** EXCERPTED TEXT **

########################################

Posted by: Gareth | November 27, 2007 at 07:21 PM
Thank YOU, Gareth. Those are fascinating and moving observations.
And yes, Bill...Claire K. is the fabulous and gorgeous Mrs.(aka My Lovely Wife).
Posted by: Glenn Kenny | November 27, 2007 at 11:54 PM
I am surprised nobody else has thought about the suicide angle concerning Carla Jean. I was watching some individual scenes from the movie today, and during the first coin toss scene, the old man says "I didn't put nothing up" to which Anton replies, "yes you did, you been putting it up your whole life, you just didn't know it"
This convinces me even more, that the coin toss symbolizes the precarious nature of existence, and as long as you are living you are "puting your life up" as a wager in the coin toss known as life or death. The only way to escape this wager/coin toss known as existence, would be to kill yourself. I think this is what the final Carla Jean scene is about.
I think she committed suicide because she couldn't handle the death of Lewelyn. This is why Anton/death tells Carla Jean that Lewelyn is resposible for him being there.
maybe I am way off base, but this is what i see.
Can't wait to see it again in its entirety. Great movie and great discussion.
Posted by: Joe | November 28, 2007 at 01:44 AM
Gareth-
Great insight, but the kids take the money...in fact, the one who didn't get any of it says that the one who did "owes" him money. It's sadly, very pessimistic. Well, not sadly...just sadly that the kids couldn't, you know, be more concerned for the guy with "that fucking bone" sticking out of his arm. And sadly that it dings your theory that was very sweet.

########################################

[Stored items]
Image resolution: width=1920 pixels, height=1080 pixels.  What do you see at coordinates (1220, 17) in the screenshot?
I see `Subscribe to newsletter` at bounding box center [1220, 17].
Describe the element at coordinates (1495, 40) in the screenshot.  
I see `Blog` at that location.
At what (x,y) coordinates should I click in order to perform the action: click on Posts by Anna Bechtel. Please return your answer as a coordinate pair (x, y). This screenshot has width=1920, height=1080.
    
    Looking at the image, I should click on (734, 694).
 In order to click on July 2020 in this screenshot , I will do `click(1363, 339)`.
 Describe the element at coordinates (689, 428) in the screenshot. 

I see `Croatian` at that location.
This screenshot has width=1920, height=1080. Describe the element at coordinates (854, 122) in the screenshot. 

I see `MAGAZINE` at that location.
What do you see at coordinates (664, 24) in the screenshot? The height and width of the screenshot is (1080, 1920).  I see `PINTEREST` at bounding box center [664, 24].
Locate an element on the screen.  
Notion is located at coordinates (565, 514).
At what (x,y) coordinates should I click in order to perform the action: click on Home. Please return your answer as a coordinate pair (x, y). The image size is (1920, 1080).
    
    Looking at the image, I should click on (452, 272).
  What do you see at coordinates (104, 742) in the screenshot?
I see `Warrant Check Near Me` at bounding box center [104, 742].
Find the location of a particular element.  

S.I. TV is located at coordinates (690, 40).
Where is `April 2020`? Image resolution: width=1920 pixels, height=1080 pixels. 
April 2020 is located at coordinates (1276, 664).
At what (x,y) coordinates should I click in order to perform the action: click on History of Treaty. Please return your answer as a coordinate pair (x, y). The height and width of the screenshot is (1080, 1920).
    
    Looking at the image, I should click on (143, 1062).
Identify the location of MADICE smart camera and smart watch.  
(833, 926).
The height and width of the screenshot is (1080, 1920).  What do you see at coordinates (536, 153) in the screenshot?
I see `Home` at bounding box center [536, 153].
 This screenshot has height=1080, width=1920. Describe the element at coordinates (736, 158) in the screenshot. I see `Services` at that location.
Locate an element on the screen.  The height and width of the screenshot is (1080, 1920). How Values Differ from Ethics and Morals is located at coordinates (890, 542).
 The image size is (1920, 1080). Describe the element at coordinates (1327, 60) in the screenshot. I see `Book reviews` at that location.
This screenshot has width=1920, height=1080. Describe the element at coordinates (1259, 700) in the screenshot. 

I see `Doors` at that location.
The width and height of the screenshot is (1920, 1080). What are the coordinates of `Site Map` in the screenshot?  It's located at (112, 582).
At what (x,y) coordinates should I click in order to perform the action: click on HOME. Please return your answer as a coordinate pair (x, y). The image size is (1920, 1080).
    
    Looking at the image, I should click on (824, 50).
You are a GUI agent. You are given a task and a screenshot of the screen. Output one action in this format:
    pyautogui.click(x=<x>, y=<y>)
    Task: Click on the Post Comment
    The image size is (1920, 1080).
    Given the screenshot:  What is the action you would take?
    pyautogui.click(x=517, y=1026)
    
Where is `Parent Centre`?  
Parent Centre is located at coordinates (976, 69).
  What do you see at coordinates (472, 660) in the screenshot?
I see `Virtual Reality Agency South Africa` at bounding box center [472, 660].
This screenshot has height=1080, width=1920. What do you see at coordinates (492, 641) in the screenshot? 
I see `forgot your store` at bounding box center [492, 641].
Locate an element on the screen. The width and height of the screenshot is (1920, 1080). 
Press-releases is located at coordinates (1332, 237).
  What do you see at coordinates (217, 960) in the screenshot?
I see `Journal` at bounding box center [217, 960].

########################################

** WORK TO DO **
#1 Copy the stored items word for word, beginning at the line that has "122) in the screenshot." and stopping after the line that has "This screenshot has height=1080, width=1920. Describe".
#2 Pick up the blog comment thread on the coin toss and Carla Jean from the point where it stops.

** RESULTS OF THE TASKS **
#1
This screenshot has width=1920, height=1080. Describe the element at coordinates (854, 122) in the screenshot. 

I see `MAGAZINE` at that location.
What do you see at coordinates (664, 24) in the screenshot? The height and width of the screenshot is (1080, 1920).  I see `PINTEREST` at bounding box center [664, 24].
Locate an element on the screen.  
Notion is located at coordinates (565, 514).
At what (x,y) coordinates should I click in order to perform the action: click on Home. Please return your answer as a coordinate pair (x, y). The image size is (1920, 1080).
    
    Looking at the image, I should click on (452, 272).
  What do you see at coordinates (104, 742) in the screenshot?
I see `Warrant Check Near Me` at bounding box center [104, 742].
Find the location of a particular element.  

S.I. TV is located at coordinates (690, 40).
Where is `April 2020`? Image resolution: width=1920 pixels, height=1080 pixels. 
April 2020 is located at coordinates (1276, 664).
At what (x,y) coordinates should I click in order to perform the action: click on History of Treaty. Please return your answer as a coordinate pair (x, y). The height and width of the screenshot is (1080, 1920).
    
    Looking at the image, I should click on (143, 1062).
Identify the location of MADICE smart camera and smart watch.  
(833, 926).
The height and width of the screenshot is (1080, 1920).  What do you see at coordinates (536, 153) in the screenshot?
I see `Home` at bounding box center [536, 153].
 This screenshot has height=1080, width=1920. Describe the element at coordinates (736, 158) in the screenshot. I see `Services` at that location.

#2
And again, Chigurh as death? C'mon you guys....that's way too easy. If he's "death" then who smashes their car into him....God? Death Sr.? And again, why does Death have to take the form of a murderer? Are you saying Chigurh gunned down the whole posse of Mexicans in the drug deal? Then came back?
Too easy. C-....try harder.
Posted by: don lewis | November 28, 2007 at 01:54 AM
Don, Chigurh is present at all of the on screen deaths in the movie. I see the final car crash as just another death (Assuming the other driver died) that Anton was present at.
Chigurh as an allegory for death could also explain the scene where Bell returns to the motel and seems to fear what is on the other side of the door (Death/Chigurh?) yet when he enters, Chigurh/death is not there. It just wasn't Ed Tom Bells time to go.
If Chigurh as a death allegory is correct, then each death takes on a completely different dimension.
I think Chigurh as death, actually adds complexity to the movie. But the the key is not making it too obvious. The Coens even discussed in an interview how they tried to make Chigurh seem more real and human than he appears in the book. Making him seem human, is the key.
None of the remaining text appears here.